*Exercise objective:*
Among the entries below, retype exactly the lines starting with the one with "Where should I click to: Click" and going on through the one with "This screenshot has width=880, height=495.", but not the pictures.

Saved entries
-*-
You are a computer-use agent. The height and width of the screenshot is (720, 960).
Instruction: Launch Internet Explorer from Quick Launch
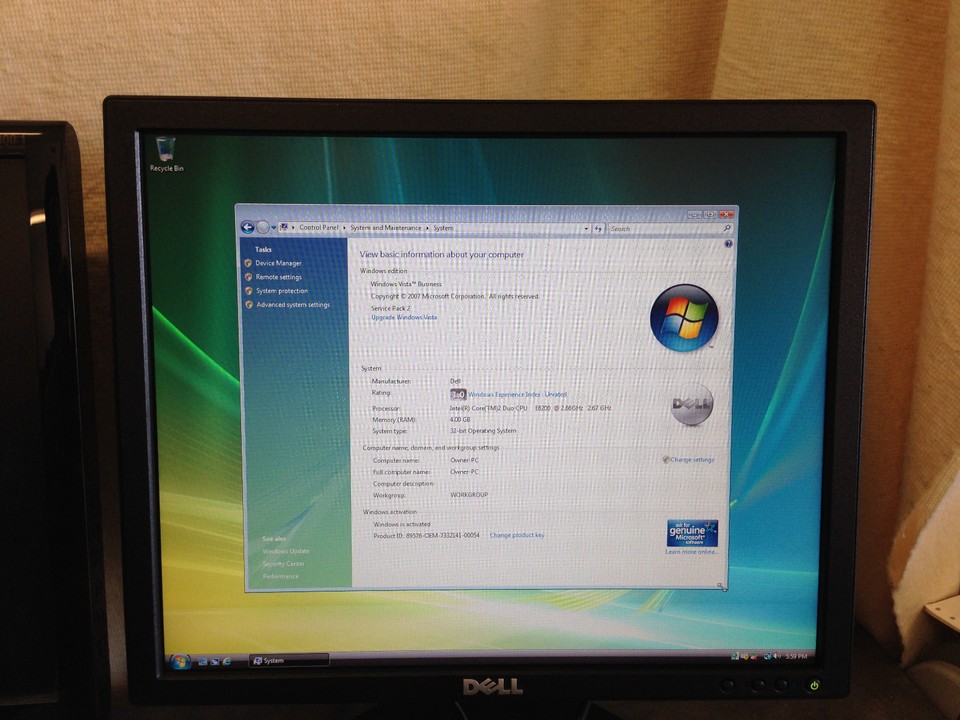click(x=225, y=661)
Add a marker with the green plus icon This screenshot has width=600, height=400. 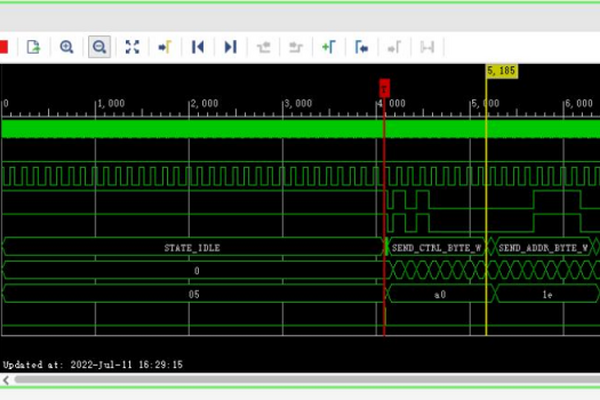pyautogui.click(x=328, y=46)
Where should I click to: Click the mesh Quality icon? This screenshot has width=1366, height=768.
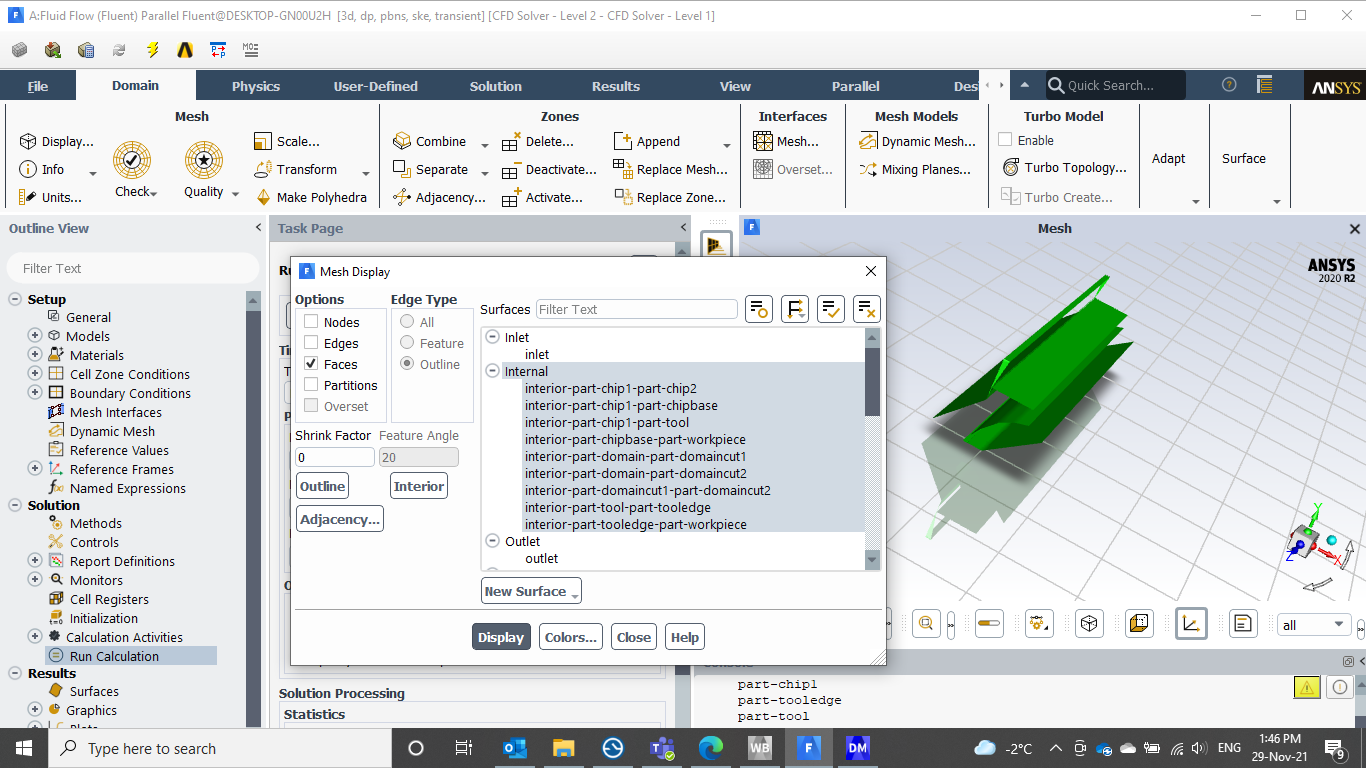point(204,160)
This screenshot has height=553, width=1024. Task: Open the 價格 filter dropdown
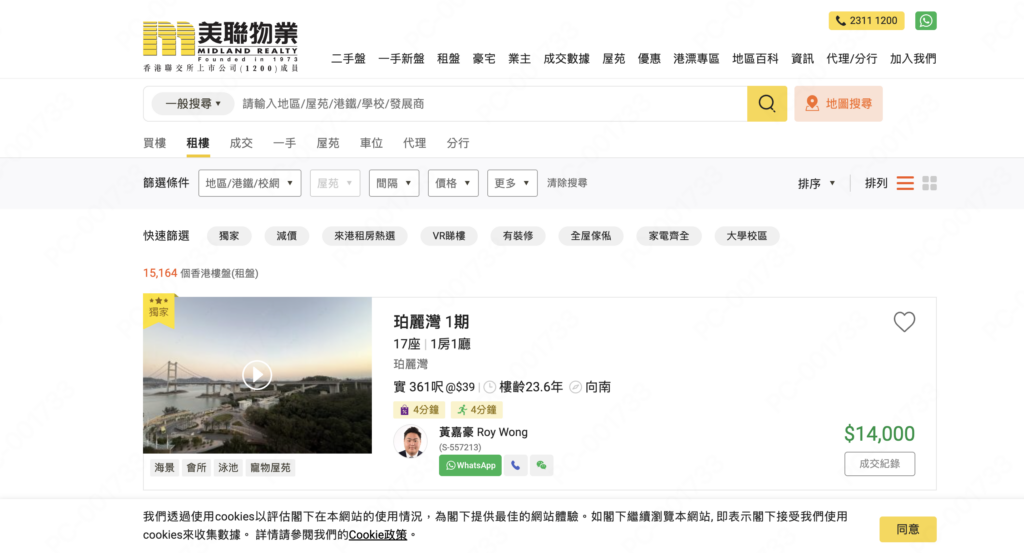[453, 183]
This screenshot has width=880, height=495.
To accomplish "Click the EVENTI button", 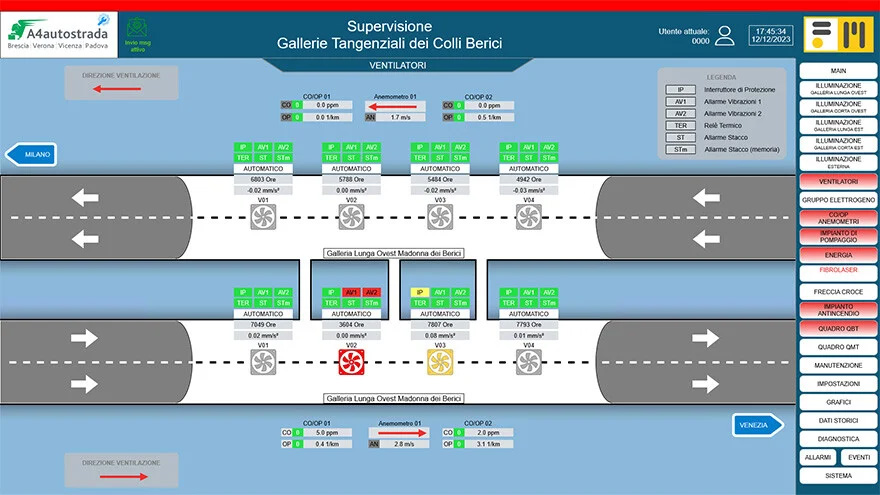I will click(x=859, y=457).
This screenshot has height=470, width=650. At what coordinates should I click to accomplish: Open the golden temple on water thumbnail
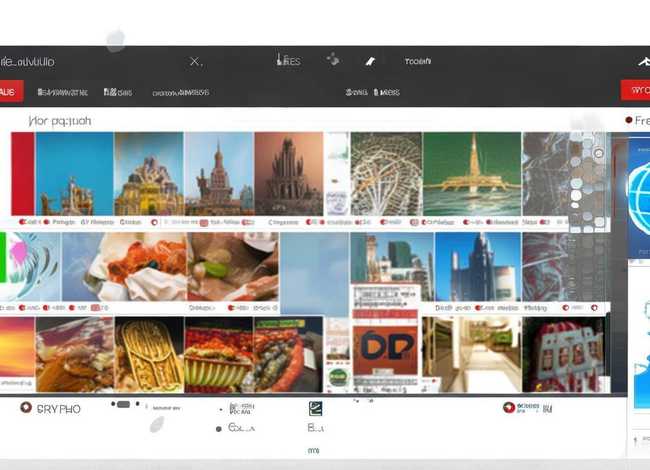pyautogui.click(x=471, y=173)
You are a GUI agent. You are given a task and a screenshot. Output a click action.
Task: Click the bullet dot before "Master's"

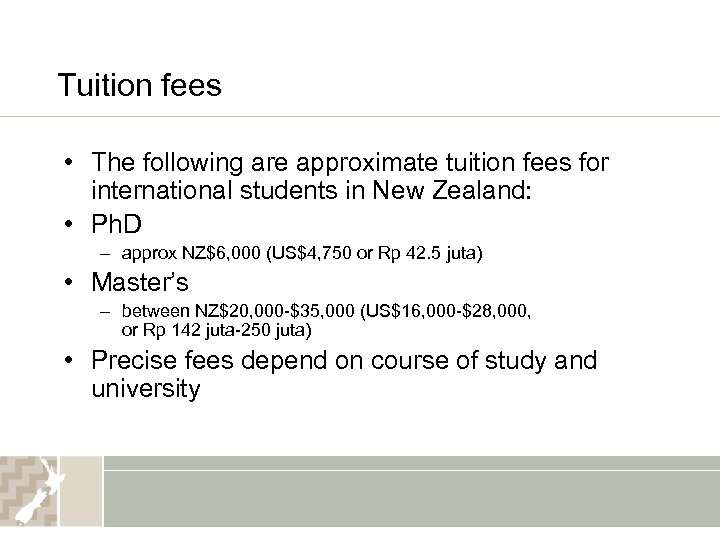[x=64, y=282]
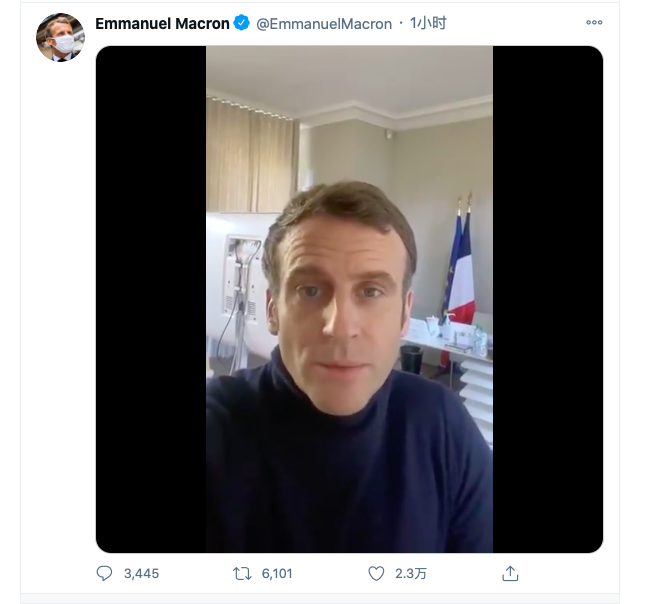Image resolution: width=648 pixels, height=604 pixels.
Task: Like the tweet with the heart icon
Action: click(x=376, y=574)
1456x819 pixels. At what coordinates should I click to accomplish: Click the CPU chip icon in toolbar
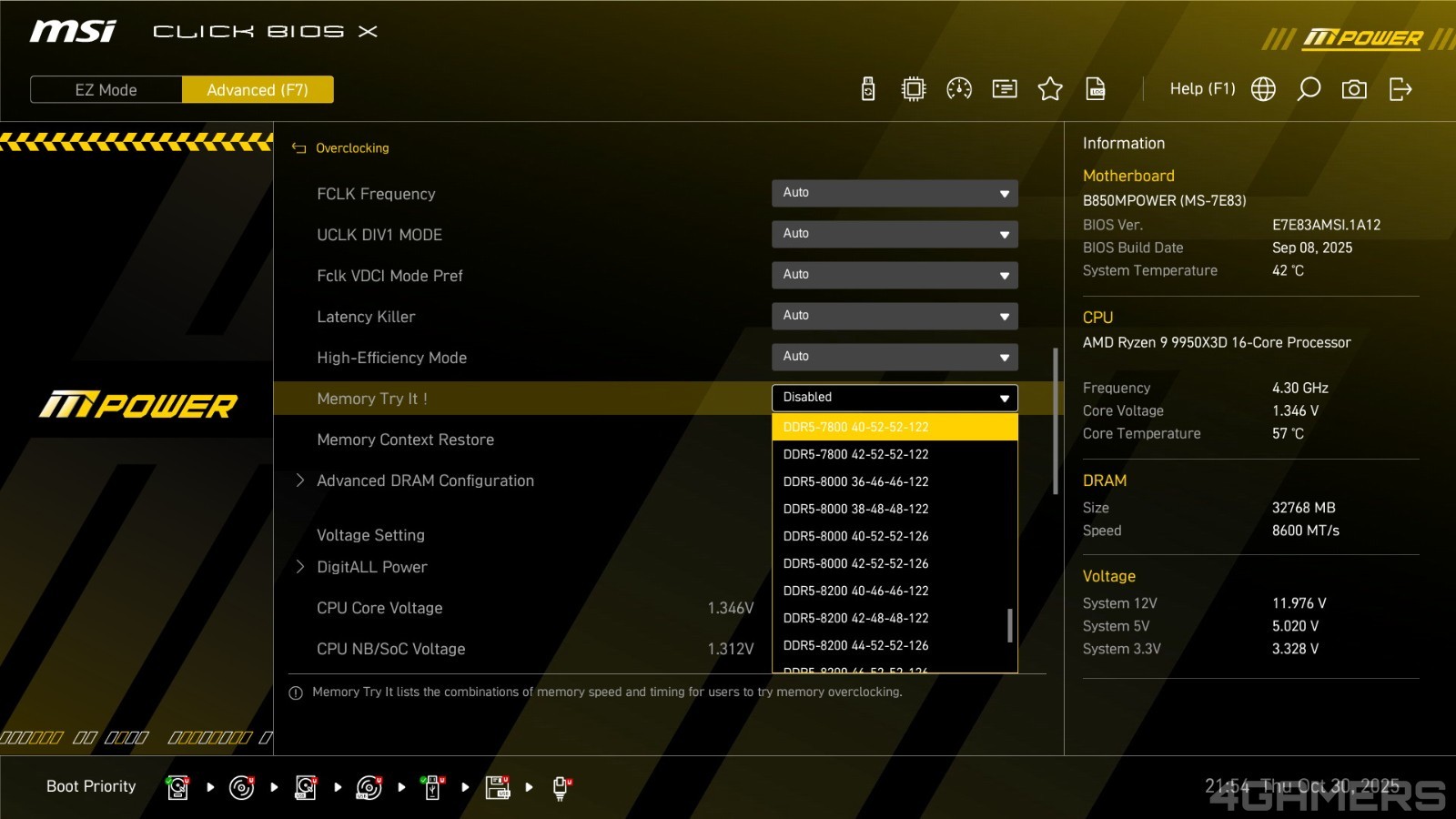913,89
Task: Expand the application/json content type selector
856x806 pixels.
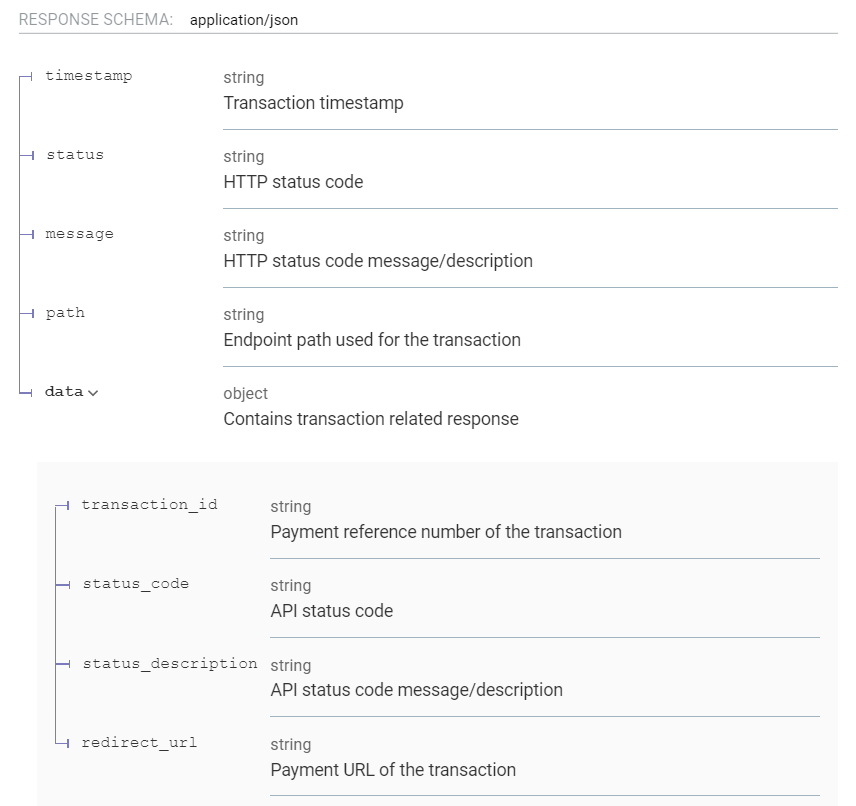Action: [242, 19]
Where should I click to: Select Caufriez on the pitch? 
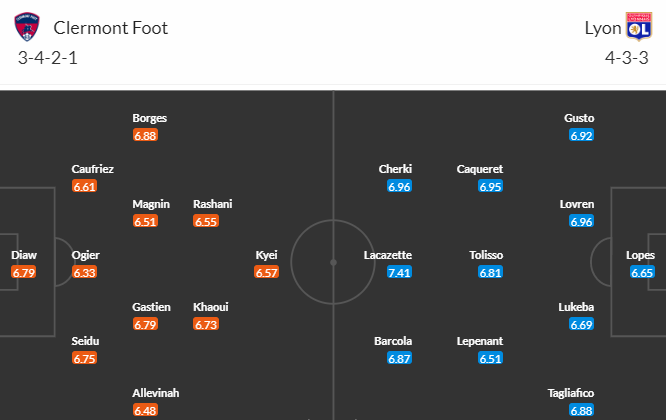[93, 169]
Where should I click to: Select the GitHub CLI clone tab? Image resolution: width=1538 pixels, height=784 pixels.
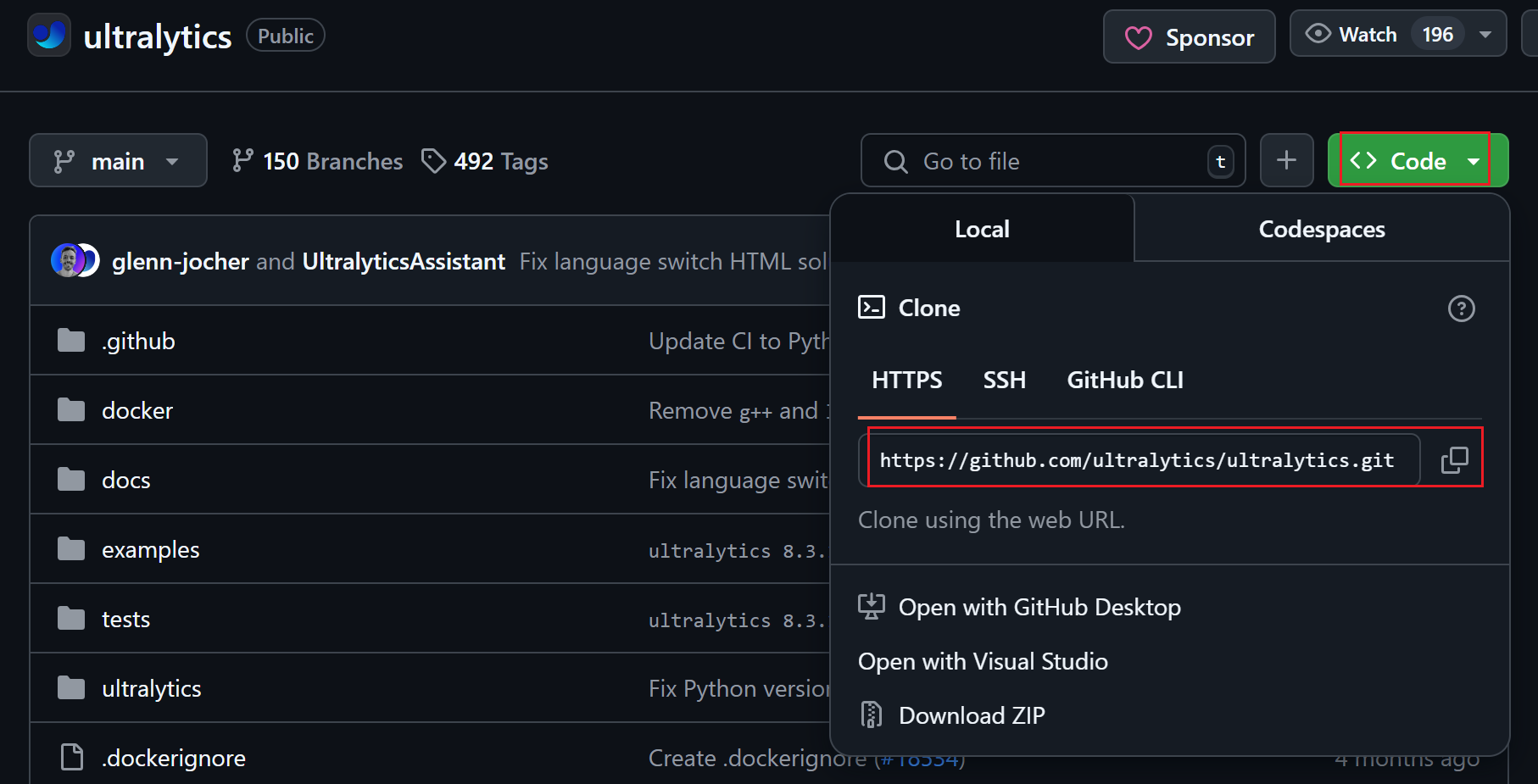pyautogui.click(x=1124, y=380)
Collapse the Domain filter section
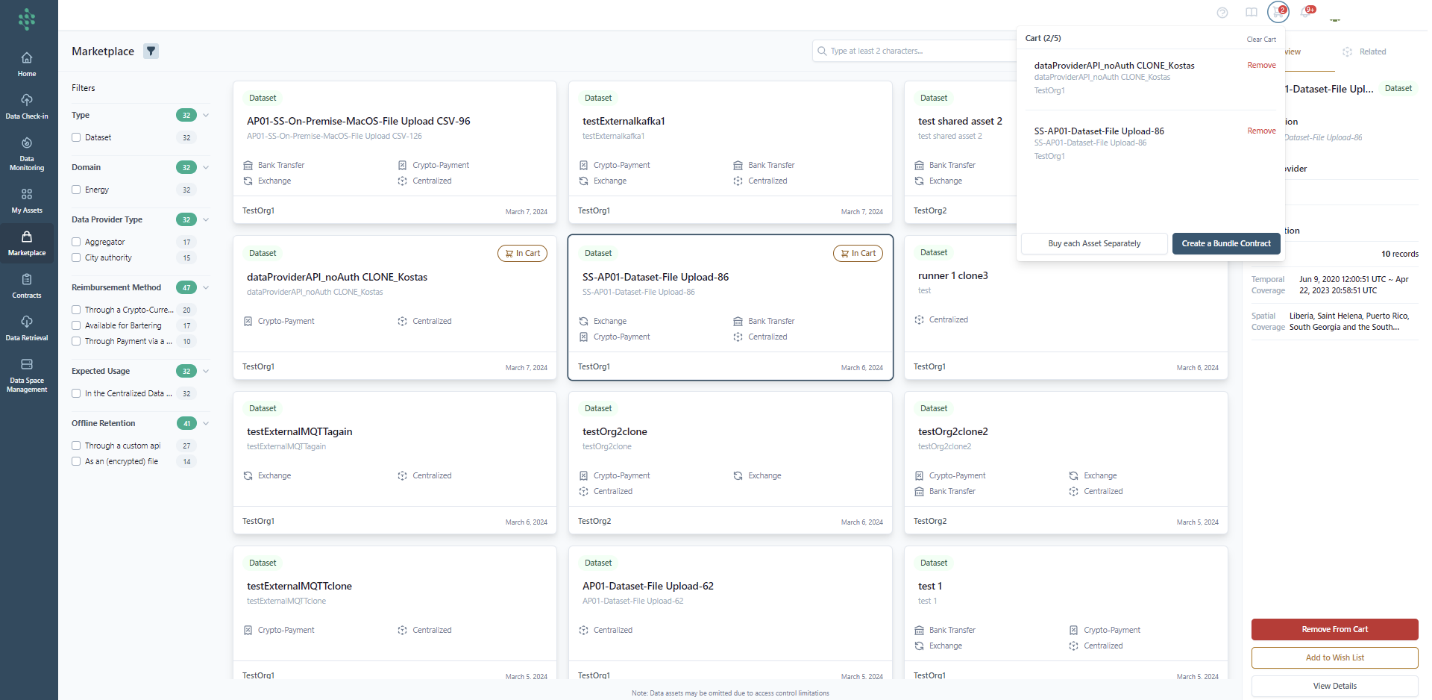The height and width of the screenshot is (700, 1432). pyautogui.click(x=206, y=167)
-*-
*Exercise result:*
Where should I click to: Click the mesh Quality icon? This screenshot has width=1366, height=768.
point(204,160)
This screenshot has height=553, width=1024. Task: Open the 價格 filter dropdown
[453, 183]
This screenshot has width=880, height=495.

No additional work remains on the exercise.